start Records provided

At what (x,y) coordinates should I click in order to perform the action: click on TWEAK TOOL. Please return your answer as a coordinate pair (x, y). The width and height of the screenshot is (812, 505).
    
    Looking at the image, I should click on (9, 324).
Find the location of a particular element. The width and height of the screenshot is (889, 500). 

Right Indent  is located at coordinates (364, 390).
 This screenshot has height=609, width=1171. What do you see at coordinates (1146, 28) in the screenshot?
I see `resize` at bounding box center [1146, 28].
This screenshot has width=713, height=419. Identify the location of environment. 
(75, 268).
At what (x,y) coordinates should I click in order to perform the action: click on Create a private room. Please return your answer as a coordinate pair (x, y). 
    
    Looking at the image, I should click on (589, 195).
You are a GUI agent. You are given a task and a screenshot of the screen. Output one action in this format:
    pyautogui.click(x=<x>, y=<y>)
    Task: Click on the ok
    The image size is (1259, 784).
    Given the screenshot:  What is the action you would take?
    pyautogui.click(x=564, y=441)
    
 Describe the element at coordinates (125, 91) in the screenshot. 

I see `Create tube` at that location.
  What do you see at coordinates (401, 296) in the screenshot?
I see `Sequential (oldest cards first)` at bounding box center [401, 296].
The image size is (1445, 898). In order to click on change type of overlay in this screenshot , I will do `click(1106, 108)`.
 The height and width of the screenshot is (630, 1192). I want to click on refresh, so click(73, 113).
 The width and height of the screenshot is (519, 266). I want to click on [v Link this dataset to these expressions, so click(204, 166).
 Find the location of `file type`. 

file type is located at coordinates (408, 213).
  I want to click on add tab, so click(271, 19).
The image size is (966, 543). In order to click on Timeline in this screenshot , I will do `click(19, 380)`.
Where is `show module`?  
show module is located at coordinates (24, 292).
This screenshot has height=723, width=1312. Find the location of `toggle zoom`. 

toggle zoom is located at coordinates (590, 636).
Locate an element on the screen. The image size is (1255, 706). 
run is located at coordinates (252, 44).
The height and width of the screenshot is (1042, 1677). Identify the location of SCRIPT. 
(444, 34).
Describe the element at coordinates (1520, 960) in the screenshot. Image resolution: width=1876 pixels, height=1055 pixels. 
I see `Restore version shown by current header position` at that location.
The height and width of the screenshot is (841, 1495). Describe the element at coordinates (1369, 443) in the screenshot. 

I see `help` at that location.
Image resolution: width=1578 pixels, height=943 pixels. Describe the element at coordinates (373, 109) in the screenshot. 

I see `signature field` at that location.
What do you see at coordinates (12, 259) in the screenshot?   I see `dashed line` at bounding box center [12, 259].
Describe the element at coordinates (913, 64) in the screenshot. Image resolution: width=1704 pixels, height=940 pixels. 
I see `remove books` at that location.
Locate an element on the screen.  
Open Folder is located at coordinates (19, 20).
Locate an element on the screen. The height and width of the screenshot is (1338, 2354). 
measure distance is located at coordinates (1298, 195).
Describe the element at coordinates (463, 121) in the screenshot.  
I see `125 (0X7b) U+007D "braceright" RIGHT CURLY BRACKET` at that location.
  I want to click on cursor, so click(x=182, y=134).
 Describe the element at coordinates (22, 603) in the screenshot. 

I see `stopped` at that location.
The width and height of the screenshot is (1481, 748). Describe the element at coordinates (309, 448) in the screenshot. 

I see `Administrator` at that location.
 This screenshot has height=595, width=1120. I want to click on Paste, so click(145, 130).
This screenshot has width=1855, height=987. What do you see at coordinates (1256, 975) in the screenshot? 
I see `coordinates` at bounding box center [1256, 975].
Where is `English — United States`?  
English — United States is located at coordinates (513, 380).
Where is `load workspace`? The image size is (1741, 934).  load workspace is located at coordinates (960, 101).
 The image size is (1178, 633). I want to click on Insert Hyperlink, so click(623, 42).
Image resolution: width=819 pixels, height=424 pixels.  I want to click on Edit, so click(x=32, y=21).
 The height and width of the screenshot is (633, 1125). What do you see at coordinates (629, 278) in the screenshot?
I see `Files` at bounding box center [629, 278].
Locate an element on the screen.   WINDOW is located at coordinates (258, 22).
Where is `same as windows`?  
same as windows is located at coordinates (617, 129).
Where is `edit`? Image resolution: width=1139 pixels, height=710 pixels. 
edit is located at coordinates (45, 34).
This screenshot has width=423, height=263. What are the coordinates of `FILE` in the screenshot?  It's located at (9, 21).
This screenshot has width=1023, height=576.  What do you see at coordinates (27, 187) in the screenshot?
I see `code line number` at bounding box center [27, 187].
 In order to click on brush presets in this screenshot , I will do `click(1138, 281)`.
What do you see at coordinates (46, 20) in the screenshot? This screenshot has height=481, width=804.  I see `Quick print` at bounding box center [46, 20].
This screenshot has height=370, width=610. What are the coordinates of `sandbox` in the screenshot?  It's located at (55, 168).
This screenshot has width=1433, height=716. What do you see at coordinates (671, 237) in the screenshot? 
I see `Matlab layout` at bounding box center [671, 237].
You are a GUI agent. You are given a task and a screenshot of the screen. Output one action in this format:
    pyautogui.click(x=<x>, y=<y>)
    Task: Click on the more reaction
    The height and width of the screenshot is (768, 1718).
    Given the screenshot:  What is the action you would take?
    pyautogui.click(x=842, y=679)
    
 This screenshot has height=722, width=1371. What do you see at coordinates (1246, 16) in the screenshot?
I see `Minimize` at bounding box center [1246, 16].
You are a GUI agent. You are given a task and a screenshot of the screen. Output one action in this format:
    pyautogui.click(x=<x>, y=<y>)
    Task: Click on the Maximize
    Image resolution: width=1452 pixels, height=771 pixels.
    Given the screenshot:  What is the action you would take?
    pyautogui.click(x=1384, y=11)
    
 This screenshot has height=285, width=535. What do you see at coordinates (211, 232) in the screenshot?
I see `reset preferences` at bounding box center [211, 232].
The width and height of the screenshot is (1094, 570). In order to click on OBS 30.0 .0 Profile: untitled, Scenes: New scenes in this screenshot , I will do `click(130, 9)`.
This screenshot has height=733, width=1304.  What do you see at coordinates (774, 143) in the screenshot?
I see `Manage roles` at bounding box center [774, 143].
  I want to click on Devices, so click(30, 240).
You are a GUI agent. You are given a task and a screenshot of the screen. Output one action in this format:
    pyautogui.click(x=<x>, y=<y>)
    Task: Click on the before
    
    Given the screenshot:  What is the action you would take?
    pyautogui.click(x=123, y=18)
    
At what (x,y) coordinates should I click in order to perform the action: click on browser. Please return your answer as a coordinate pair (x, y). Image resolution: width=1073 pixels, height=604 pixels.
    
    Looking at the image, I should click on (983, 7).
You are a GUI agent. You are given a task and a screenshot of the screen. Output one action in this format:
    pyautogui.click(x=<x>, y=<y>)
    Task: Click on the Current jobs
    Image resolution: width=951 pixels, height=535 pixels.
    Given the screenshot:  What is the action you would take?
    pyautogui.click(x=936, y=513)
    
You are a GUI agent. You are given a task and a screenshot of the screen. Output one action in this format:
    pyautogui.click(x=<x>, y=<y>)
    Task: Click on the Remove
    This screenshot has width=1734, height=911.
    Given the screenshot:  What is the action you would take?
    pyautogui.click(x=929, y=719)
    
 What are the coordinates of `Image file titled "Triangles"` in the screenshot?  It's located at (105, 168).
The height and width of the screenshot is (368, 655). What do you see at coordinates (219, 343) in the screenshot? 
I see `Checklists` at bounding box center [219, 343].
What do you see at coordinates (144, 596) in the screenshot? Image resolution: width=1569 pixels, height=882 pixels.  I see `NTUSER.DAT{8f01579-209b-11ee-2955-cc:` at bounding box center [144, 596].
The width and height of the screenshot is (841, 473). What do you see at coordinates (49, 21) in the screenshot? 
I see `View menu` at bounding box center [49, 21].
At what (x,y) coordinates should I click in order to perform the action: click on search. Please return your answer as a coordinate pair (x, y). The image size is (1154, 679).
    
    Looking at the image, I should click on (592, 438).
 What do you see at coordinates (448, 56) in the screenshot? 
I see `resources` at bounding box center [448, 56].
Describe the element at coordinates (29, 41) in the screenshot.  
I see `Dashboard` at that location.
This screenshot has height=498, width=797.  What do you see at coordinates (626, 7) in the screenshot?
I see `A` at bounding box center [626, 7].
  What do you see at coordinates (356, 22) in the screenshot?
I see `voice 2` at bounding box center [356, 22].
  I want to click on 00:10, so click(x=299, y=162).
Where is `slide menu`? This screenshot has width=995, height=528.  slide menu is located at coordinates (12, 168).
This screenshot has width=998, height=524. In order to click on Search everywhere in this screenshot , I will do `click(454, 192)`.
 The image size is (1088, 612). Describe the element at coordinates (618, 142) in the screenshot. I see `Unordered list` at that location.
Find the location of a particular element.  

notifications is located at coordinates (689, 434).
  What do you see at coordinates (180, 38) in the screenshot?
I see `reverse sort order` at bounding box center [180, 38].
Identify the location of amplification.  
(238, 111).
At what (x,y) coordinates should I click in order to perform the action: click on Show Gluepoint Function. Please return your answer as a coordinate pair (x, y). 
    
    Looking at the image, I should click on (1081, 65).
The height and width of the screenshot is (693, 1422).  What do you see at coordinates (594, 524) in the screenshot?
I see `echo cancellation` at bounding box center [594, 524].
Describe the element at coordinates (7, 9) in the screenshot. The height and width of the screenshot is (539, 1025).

end Records provided

## Problem to work on
Rewrite the material from its first line through the line containing "center [1146, 28].", renaming "TWEAK TOOL" to "TWEAK PANEL" and leaving everything else unchanged.

## Expected answer
At what (x,y) coordinates should I click in order to perform the action: click on TWEAK PANEL. Please return your answer as a coordinate pair (x, y). The width and height of the screenshot is (812, 505).
    
    Looking at the image, I should click on (9, 324).
Find the location of a particular element. The width and height of the screenshot is (889, 500). 

Right Indent  is located at coordinates (364, 390).
 This screenshot has height=609, width=1171. What do you see at coordinates (1146, 28) in the screenshot?
I see `resize` at bounding box center [1146, 28].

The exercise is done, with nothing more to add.